Thursday, July 7, 2011

Oiled sand greens...back to the future?

When I was a teenager, I lived in Ethiopia and played on a golf course with oiled sand greens. The oiled sand was dark and heavy. As I remember it, your caddie would drag the green with a carpet drag before you putted. The ball rolled beautifully. When I think about all the fuss, muss, water and fertilizer etc that goes into keeping green greens green, it makes me think that sand greens were actually rather environmentally friendly....Well, except that in Ethiopia the sand was oiled with used motor oil...so... oh, nevermind.

Today there are estimated to be 150 courses with oiled sand greens in the United States. In most cases the oil is biodegradable soy bean oil. There is a measure, drag and place protocol before everybody putts, so that's bound to slow the pace of play. I think that every course should have at least one sand green, if just for grins.

I'll tell you a few other stories about the Ethiopian course I played as a kid. The water hazards were open sewer "creeks" that flowed from the nearby rural village. If your ball went into the "water" your caddie, usually a young kid, would wade in, feel around with his bare feet until he found it, pick it up with his toes, clean off the ball and hand it back to you for a small tip...usually a dime or so.

If your ball hit a kudu or a bushbuck, or some other wild animal roaming the course, you were entitled to a mulligan.

It's just not the same here in the states. One day my drive hit a wild turkey on the course and I tried to get my mulligan. My golf buddies wouldn't hear of it. Just a bunch of birdie jokes. That's it.

Our course does use recycled water from the sewer plant of a nearby prison. But if your ball goes into the water, forget about it...nobody wants to make a stinking dime nowadays.

Oh well, at least the sand greens are still a good idea.

Wednesday, July 6, 2011

Compost tea is nature's solution to golf's economic and environmental problems


Biological management of golf turf has the potential to mitigate ground water contamination that can occur from use of pesticides, as well as reduce the costs associated with fertilizer and fungicide applications. One of the major stumbling blocks to the increased use of biological methods continues to be a lack of understanding of how the microbial communities work in the soil.

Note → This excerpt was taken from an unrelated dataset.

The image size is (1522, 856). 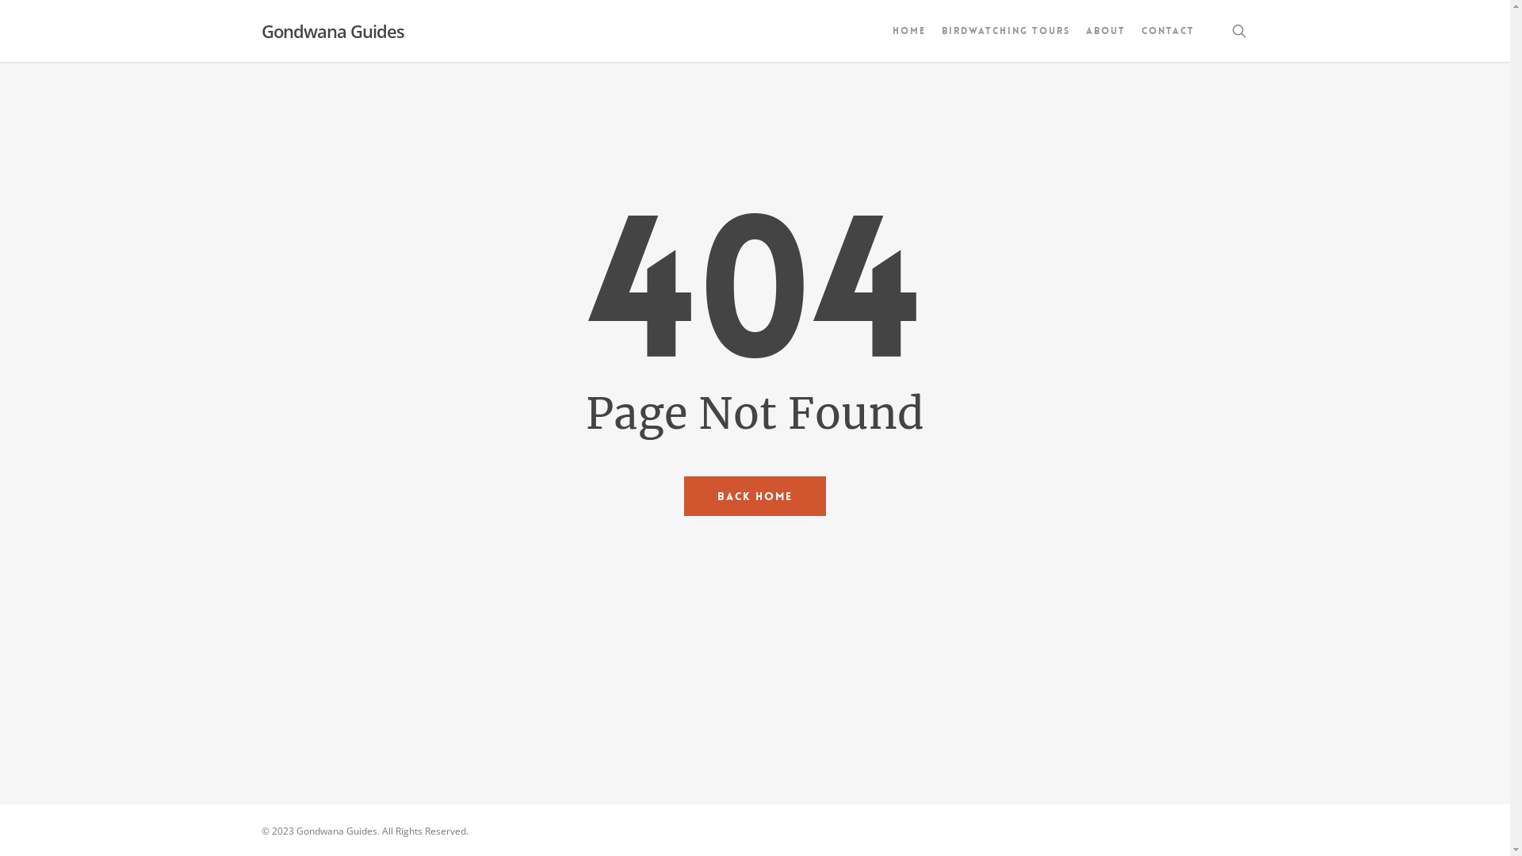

The creatures living in the soil are critical to soil quality. They affect soil structure and therefore soil erosion and water availability. They can protect crops from pests and diseases. They are central to decomposition and nutrient cycling and therefore affect plant growth and amounts of pollutants in the environment. Finally, the soil is home to a large proportion of the world's genetic diversity.

Whether you are a concerned citizen, golfer, or golf superintendent, biological turf management has multiple benefits for increasing the health of golf turf while improving the environment were golf course are located.

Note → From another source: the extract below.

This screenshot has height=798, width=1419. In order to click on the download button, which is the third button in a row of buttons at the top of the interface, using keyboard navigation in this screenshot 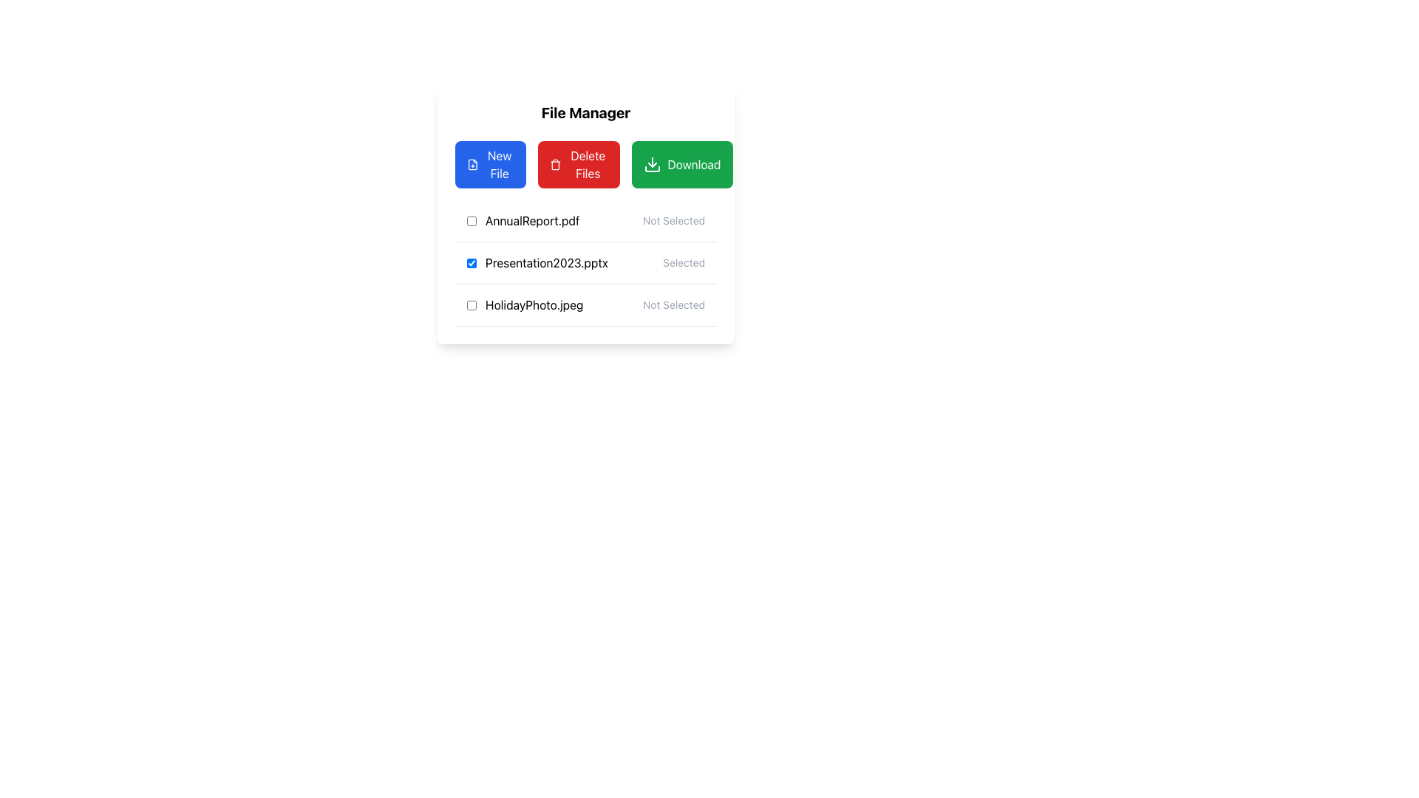, I will do `click(682, 165)`.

Much of this information was first brought to public attention when the USDA published The Soil Biology Primer in 2000 (Soil and Water Conservation Society (SWCS), 2000 Soil Biology Primer.  Rev. Ed., Ankeny, Iowa) 

http://soils.usda.gov/sqi/concepts/soil_biology/biology.html..  In this publication, scientists defined the term "Soil Food Web" as the community of creatures that spend all or part of their life in the soil”.

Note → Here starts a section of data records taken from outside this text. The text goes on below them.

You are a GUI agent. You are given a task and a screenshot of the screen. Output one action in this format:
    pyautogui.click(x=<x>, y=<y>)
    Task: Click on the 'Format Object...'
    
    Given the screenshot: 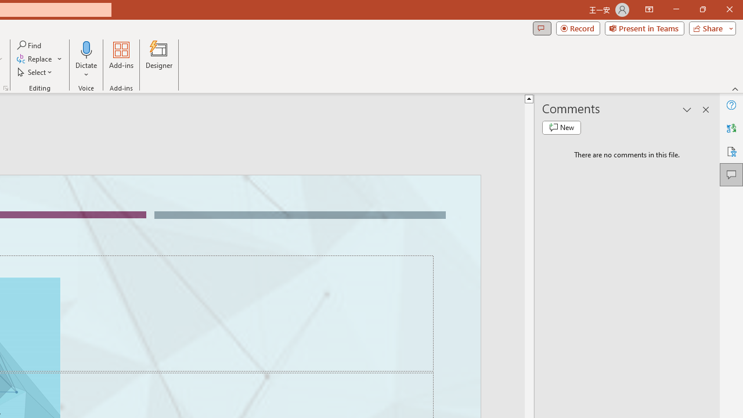 What is the action you would take?
    pyautogui.click(x=6, y=87)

For many, this publication was the first time they learned the role microorganisms play in fixing carbon dioxide, creating good soil structure, reducing plant disease, and cycling nutrients. Since its first publication, numerous businesses have formed that use horticultural applications that are based on the principles described in the book. Perhaps one of the most dramatic statements of the Soil Biology Primer was that: All plants – grass, trees, shrubs, agricultural crops – depend on the food web for their nutrition.